LA HABANA, Cuba. – Los niños necesitan jugar para aprender a relacionarse, fortalecer la autoestima y estimular la creatividad, pero también para desarrollar hábitos educativos que los preparen para la vida en sociedad. Esta responsabilidad no corresponde solamente a la escuela, sino, fundamentalmente, a los padres.
El otro día, cuando llegué a la cola de la carnicería, se comentaba sobre los muchachos de vacaciones y el problema que crean jugando en la calle, con su gritería, malas palabras, discusiones y faltas de respeto. Juegan varias horas diarias, no importa si hay sol, lluvia o tormentas eléctricas. Cuando se emocionan con los goles hay que taparse los oídos, amén del riesgo que representan las pateaduras de pelota para los transeúntes, sobre todo para los ancianos. Cuando juegan a los escondidos lo mismo se meten por los pasillos que por las azoteas de los vecinos, y ni qué decir cuando les da por batear piedras. Y pobre del que les llame la atención. Si tiene suerte, le responderán con el silencio y la indiferencia.
“Es que los padres los botan para la calle todo el día”, protestó una vecina. “Es verdad, y se desentienden de lo que hacen en la calle”, confirmó una anciana de más de 70 años. Una joven trató de justificar la actitud de los padres aduciendo que los muchachos no tienen cómo entretenerse en estos días, que no hay parques y cada vez hay menos lugares a dónde llevarlos.
“Es verdad que no es fácil”, comentó un señor, “tengo dos hijos y un nieto de once años que no quiere salir de la calle. A mis hijos los llevábamos al cine, a la playa, a parques de diversiones, a comer fuera y a muchos otros lugares. Había opciones y el salario más o menos alcanzaba si nos planificábamos. Sin embargo, no creo que el problema ahora sea sólo económico, sino que también hay mucha falta de dedicación de los padres”.
La opinión de este abuelo es muy acertada, porque los padres tienen el deber y la responsabilidad de propiciar a sus hijos, nuestros niños y adolescentes, una recreación sana y agradable, a la vez de velar porque no cometan indisciplinas sociales ni ilegalidades. En este sentido, llama la atención cómo muchos de esos padres se atreven, no digamos ya a enfrentar a los vecinos, sino también a desacatar a las autoridades.
Hace unos días en mi cuadra se produjo un incidente muy desagradable cuando un vecino llamó a la Policía. Mientras las autoridades llamaban la atención a los niños, una mamá les decía: “No se preocupen, muchachos, sigan jugando. No es culpa del patrullero, es culpa de los vecinos, que no quieren que ustedes jueguen”. Cuando la patrulla se marchó, gritó a toda voz: “¡Ahora van a jugar hasta las 9 de la noche!”. Y ese día los muchachos gritaron más que nunca.

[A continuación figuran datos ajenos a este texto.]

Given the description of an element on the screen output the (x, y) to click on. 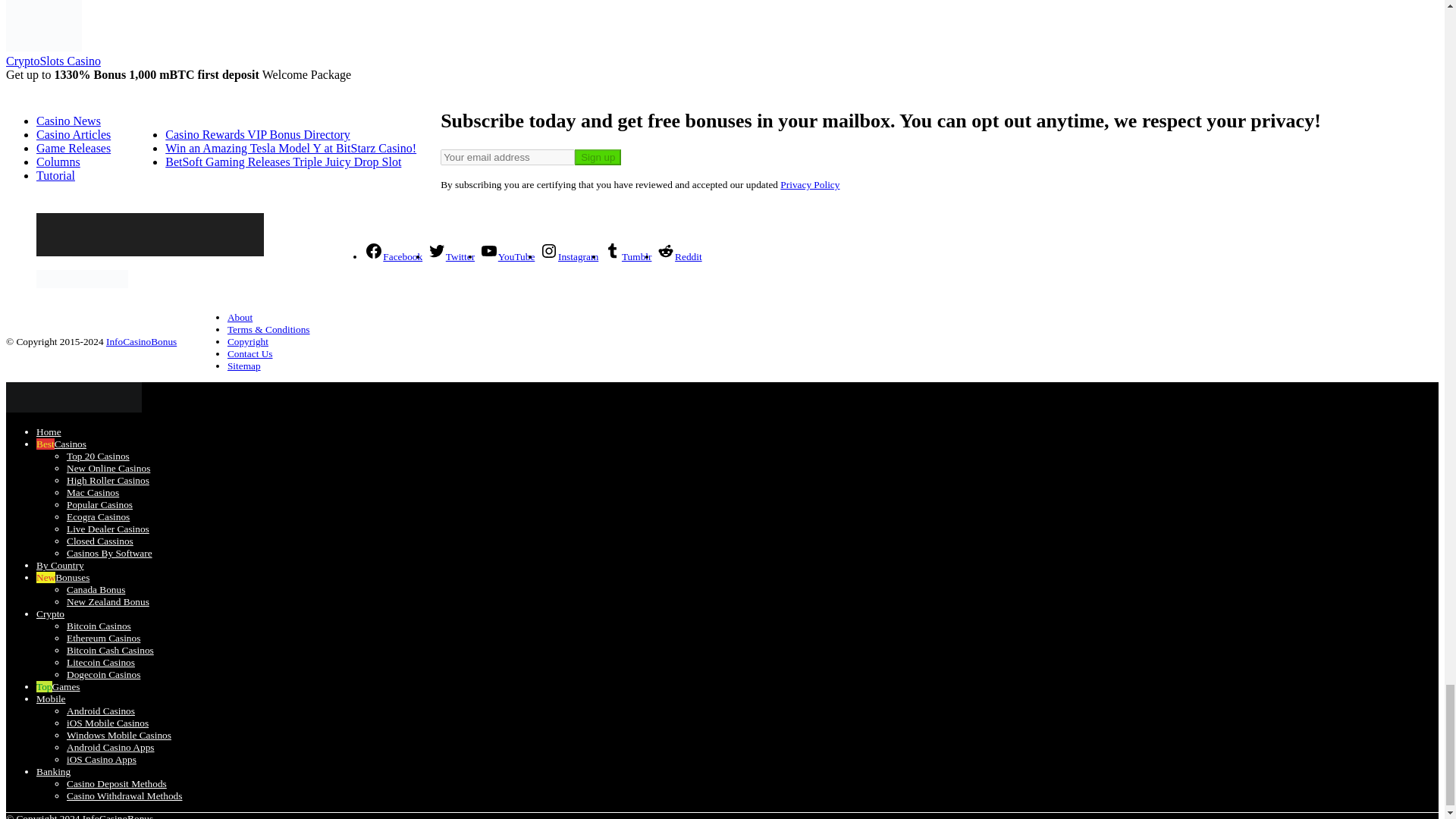
Sign up (598, 157)
Given the description of an element on the screen output the (x, y) to click on. 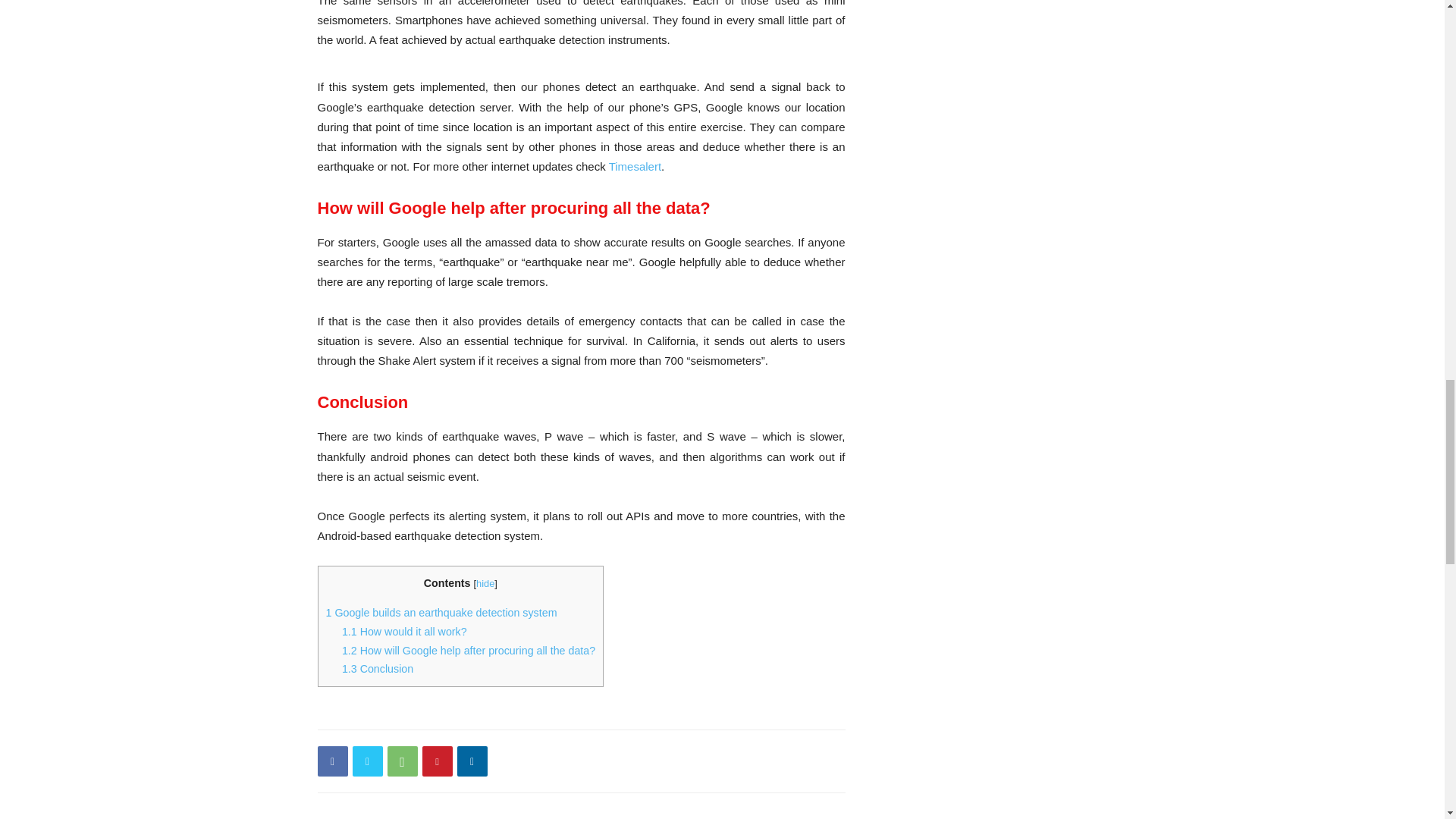
1.3 Conclusion (377, 668)
1.1 How would it all work? (404, 631)
1.2 How will Google help after procuring all the data? (468, 650)
hide (485, 583)
1 Google builds an earthquake detection system (441, 612)
Timesalert (634, 165)
Given the description of an element on the screen output the (x, y) to click on. 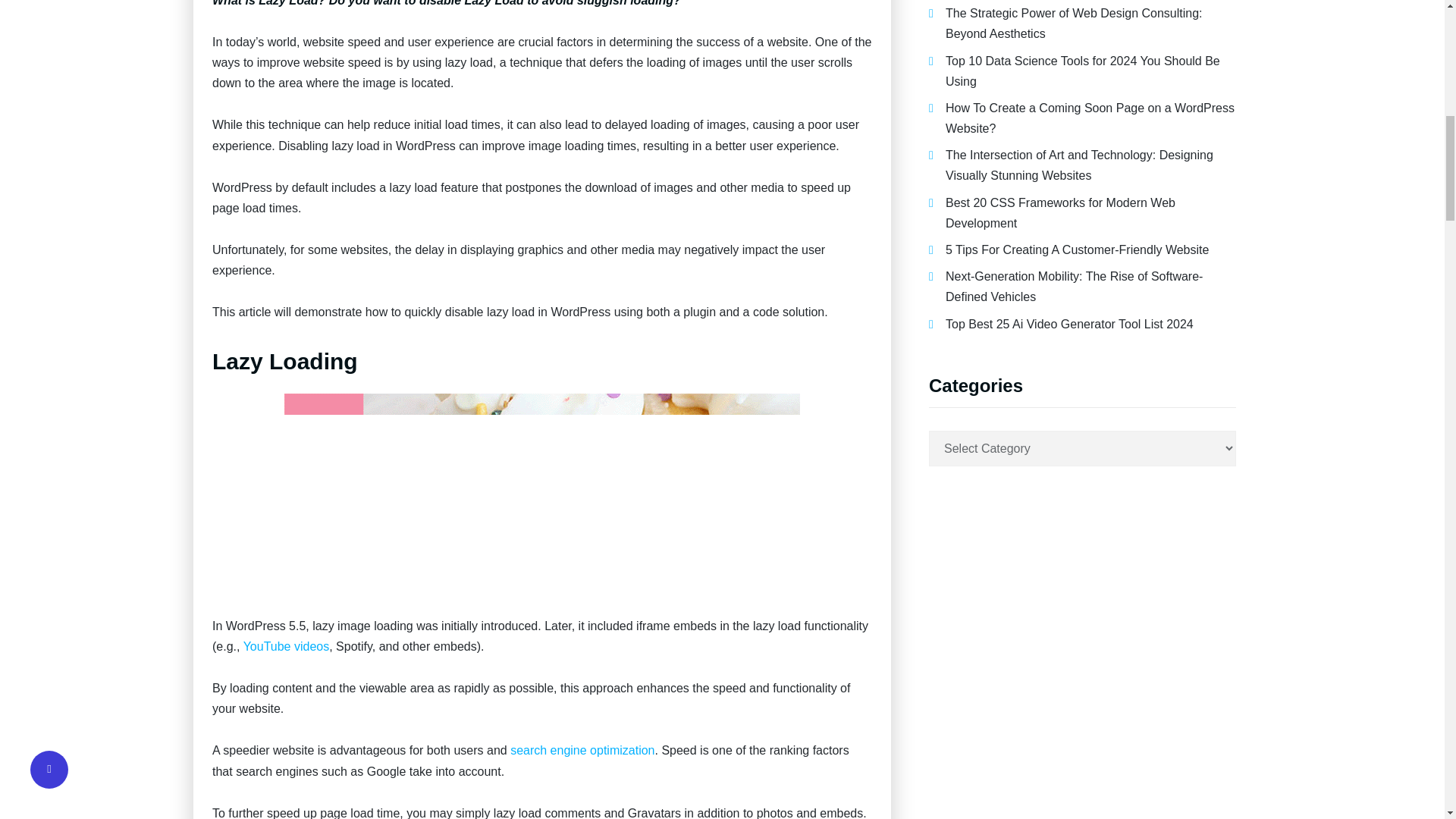
YouTube videos (286, 645)
5 Tips For Creating A Customer-Friendly Website (1076, 249)
Top 10 Data Science Tools for 2024 You Should Be Using (1082, 70)
How To Create a Coming Soon Page on a WordPress Website? (1089, 118)
search engine optimization (582, 749)
Best 20 CSS Frameworks for Modern Web Development (1059, 213)
Given the description of an element on the screen output the (x, y) to click on. 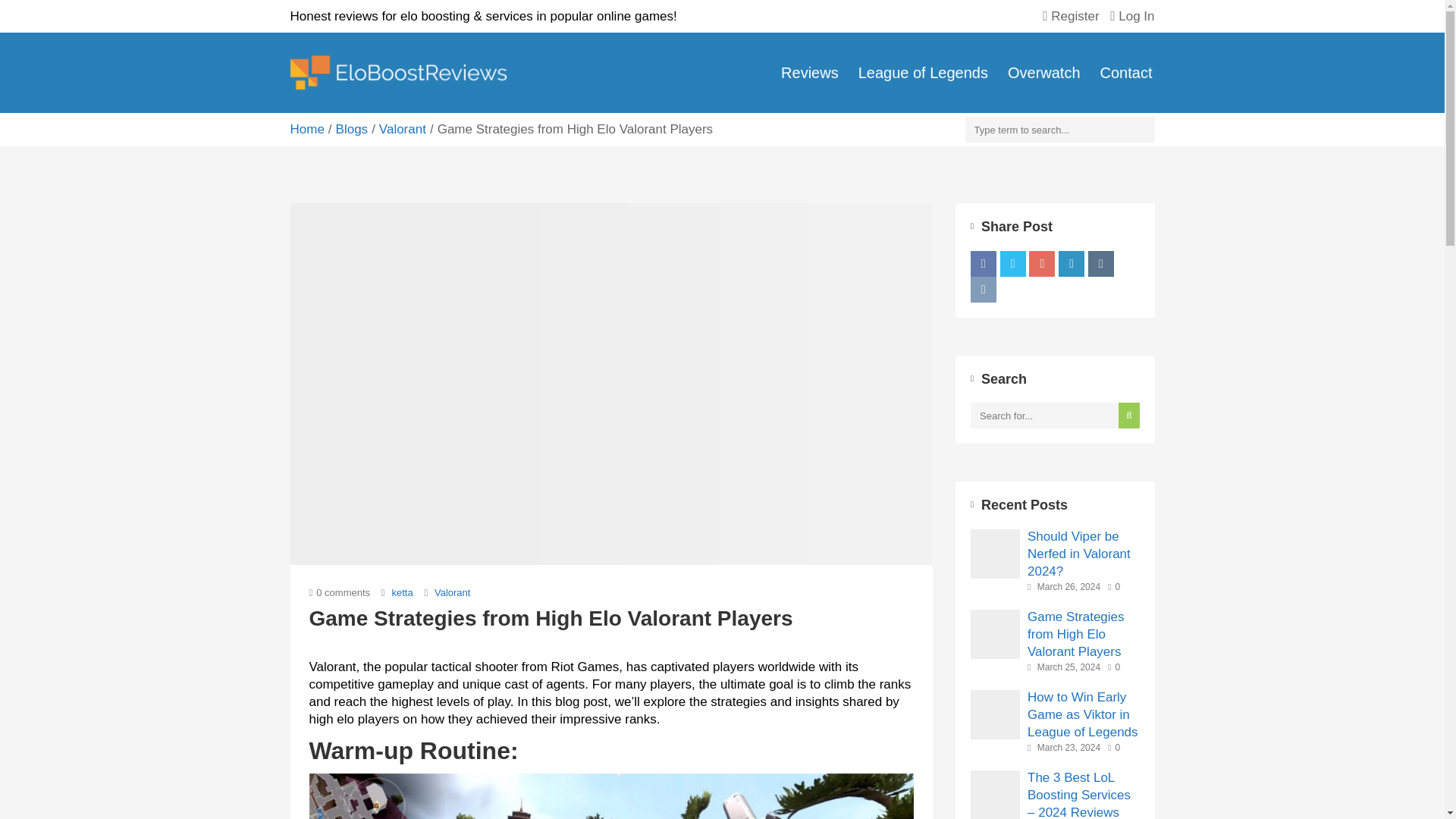
Blogs (352, 129)
Game Strategies from High Elo Valorant Players (1083, 634)
Post categories (447, 592)
Contact (1123, 72)
Share on VK (983, 289)
ketta (400, 592)
Share on Tumblr (1100, 263)
Valorant (451, 592)
Overwatch (1043, 72)
Contact (1123, 72)
Log In (1131, 16)
Overwatch (1043, 72)
Share on Twitter (1013, 263)
League of Legends (922, 72)
Home (306, 129)
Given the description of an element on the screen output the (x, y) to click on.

Todos sabemos que hace muchos años que las ofertas recreativas en Cuba están muy por encima del poder adquisitivo de la población, y que los espacios asequibles en nuestro entorno, como los cines de barrio y los terrenos de juego, han desaparecido debido al abandono gubernamental. Sin embargo, eso no justifica que los padres se desentiendan de los hijos y los manden para la calle a molestar a otros, para luego, amparados en una falsa sobreprotección, darles un mal ejemplo de respeto hacia los vecinos.
Esto lo ha sufrido varias veces María, una anciana de casi ochenta años, pues con demasiada frecuencia la pelota pateada por los jugadores callejeros termina en su jardín. En cierta ocasión se demoró en abrir, y sorprendió a un padre dándole instrucciones a uno de los niños para que brincara la cerca. Hace unos días, les exigió que viniera un adulto para entregarles la pelota. Acudió una madre que, molesta ante los reclamos de la anciana, le ripostó: “Pero usted tiene que entender que las madres tenemos que hacer las cosas de la casa: lavar, limpiar, cocinar, y que ellos tienen que jugar en la calle porque para eso es la calle”.